──────── Supplied material ────────

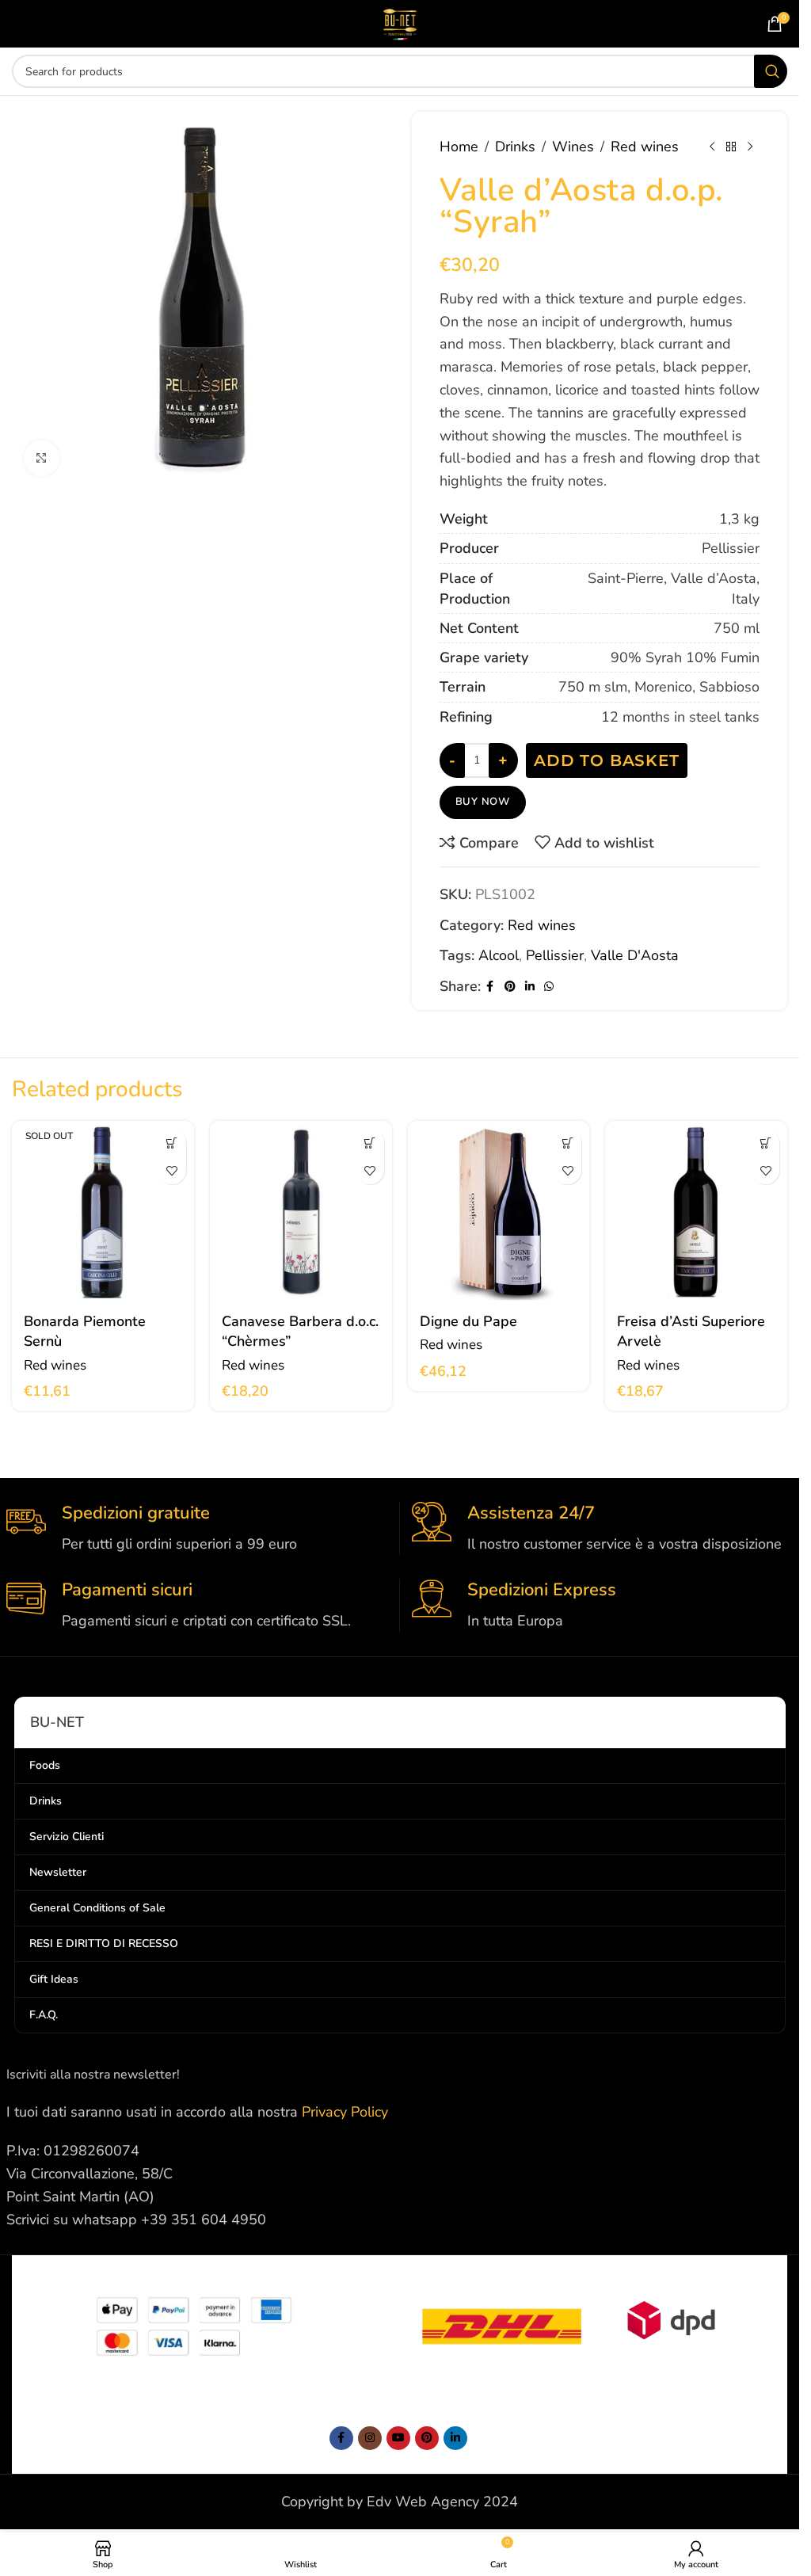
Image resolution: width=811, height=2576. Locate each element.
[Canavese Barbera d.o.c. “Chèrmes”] (301, 1212)
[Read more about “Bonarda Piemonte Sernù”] (172, 1143)
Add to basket (606, 760)
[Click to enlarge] (41, 458)
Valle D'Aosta (635, 955)
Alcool (498, 955)
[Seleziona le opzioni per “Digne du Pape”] (567, 1143)
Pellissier (555, 955)
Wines (573, 146)
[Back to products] (731, 146)
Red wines (645, 146)
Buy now (483, 802)
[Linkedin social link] (529, 987)
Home (459, 146)
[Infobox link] (196, 1528)
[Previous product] (712, 146)
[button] (370, 1143)
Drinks (515, 146)
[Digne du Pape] (499, 1212)
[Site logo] (400, 22)
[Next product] (750, 146)
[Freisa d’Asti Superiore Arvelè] (696, 1212)
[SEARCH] (770, 71)
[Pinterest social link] (510, 987)
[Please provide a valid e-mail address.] (398, 2438)
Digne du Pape (468, 1321)
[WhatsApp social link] (548, 987)
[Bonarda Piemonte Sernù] (103, 1212)
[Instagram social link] (370, 2438)
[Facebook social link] (490, 987)
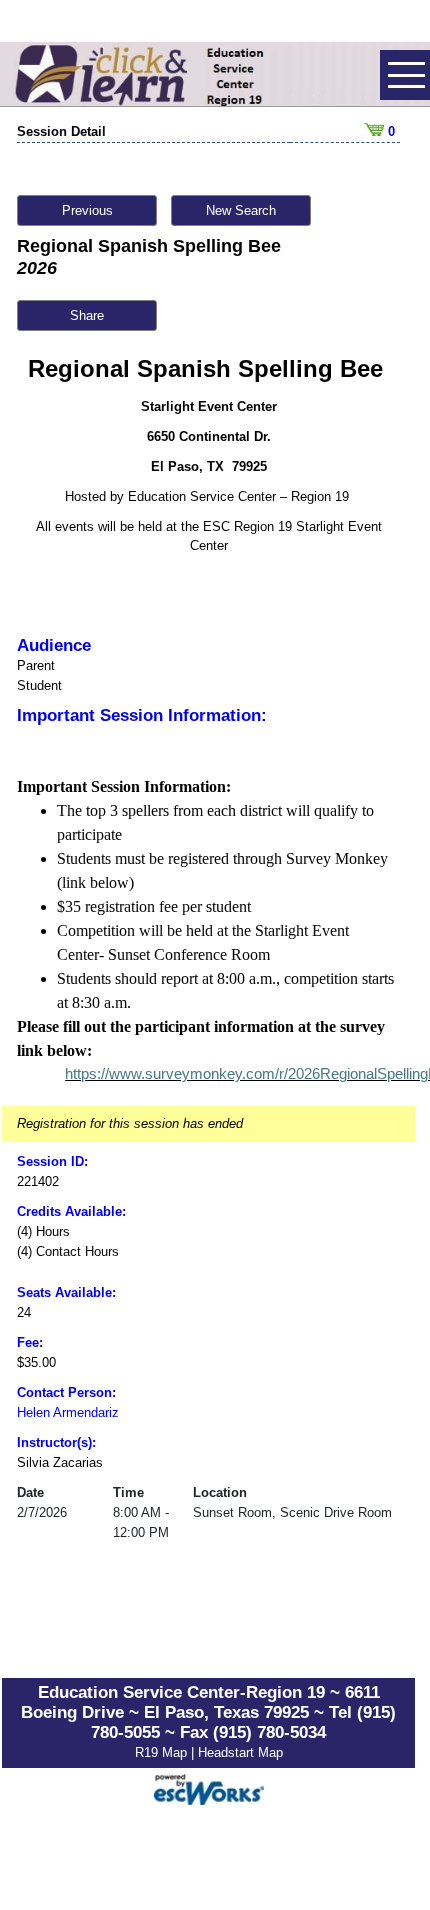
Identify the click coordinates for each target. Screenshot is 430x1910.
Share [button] (87, 315)
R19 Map (163, 1752)
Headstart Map (240, 1752)
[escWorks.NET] (209, 1787)
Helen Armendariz (68, 1412)
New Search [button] (241, 210)
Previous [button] (87, 210)
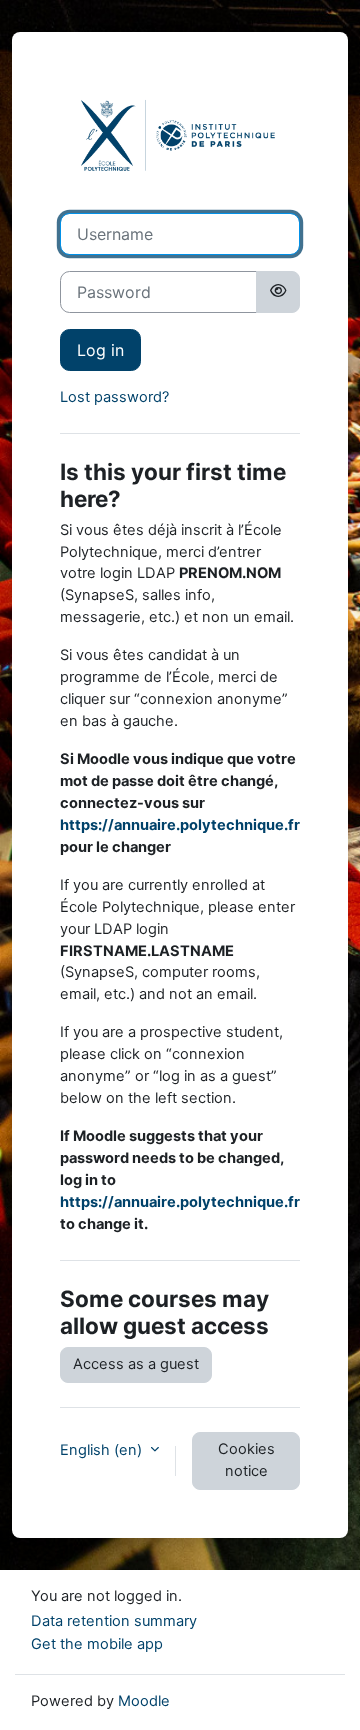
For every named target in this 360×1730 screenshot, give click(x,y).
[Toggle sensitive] (278, 292)
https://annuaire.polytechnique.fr (180, 825)
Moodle (144, 1701)
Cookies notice (246, 1460)
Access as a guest (136, 1364)
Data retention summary (114, 1621)
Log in (100, 350)
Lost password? (114, 397)
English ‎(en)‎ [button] (103, 1450)
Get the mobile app (97, 1644)
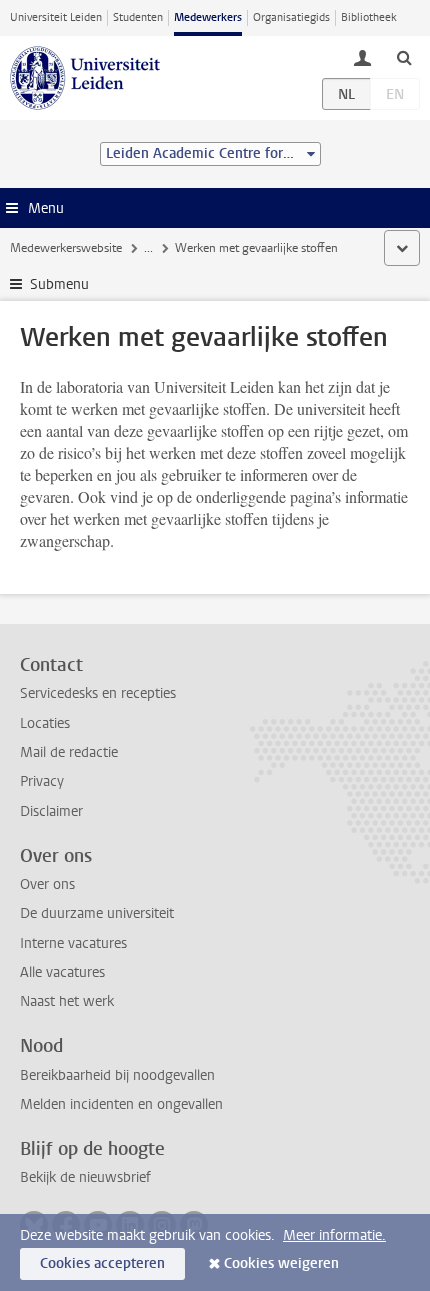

────────

Exercise details
Copy the records word for word, leaving no picture in the copy.

Exercise result
Image resolution: width=811, height=2576. Locate each element.
[Canavese Barbera d.o.c. “Chèrmes”] (301, 1212)
[Read more about “Bonarda Piemonte Sernù”] (172, 1143)
Add to basket (606, 760)
[Click to enlarge] (41, 458)
Valle D'Aosta (635, 955)
Alcool (498, 955)
[Seleziona le opzioni per “Digne du Pape”] (567, 1143)
Pellissier (555, 955)
Wines (573, 146)
[Back to products] (731, 146)
Red wines (645, 146)
Buy now (483, 802)
[Linkedin social link] (529, 987)
Home (459, 146)
[Infobox link] (196, 1528)
[Previous product] (712, 146)
[button] (370, 1143)
Drinks (515, 146)
[Digne du Pape] (499, 1212)
[Site logo] (400, 22)
[Next product] (750, 146)
[Freisa d’Asti Superiore Arvelè] (696, 1212)
[SEARCH] (770, 71)
[Pinterest social link] (510, 987)
[Please provide a valid e-mail address.] (398, 2438)
Digne du Pape (468, 1321)
[WhatsApp social link] (548, 987)
[Bonarda Piemonte Sernù] (103, 1212)
[Instagram social link] (370, 2438)
[Facebook social link] (490, 987)
Identify the click coordinates for each target. Screenshot is 430x1910.
Share [button] (87, 315)
R19 Map (163, 1752)
Headstart Map (240, 1752)
[escWorks.NET] (209, 1787)
Helen Armendariz (68, 1412)
New Search [button] (241, 210)
Previous [button] (87, 210)
For every named target in this 360×1730 screenshot, give click(x,y).
[Toggle sensitive] (278, 292)
https://annuaire.polytechnique.fr (180, 825)
Moodle (144, 1701)
Cookies notice (246, 1460)
Access as a guest (136, 1364)
Data retention summary (114, 1621)
Log in (100, 350)
Lost password? (114, 397)
English ‎(en)‎ [button] (103, 1450)
Get the mobile app (97, 1644)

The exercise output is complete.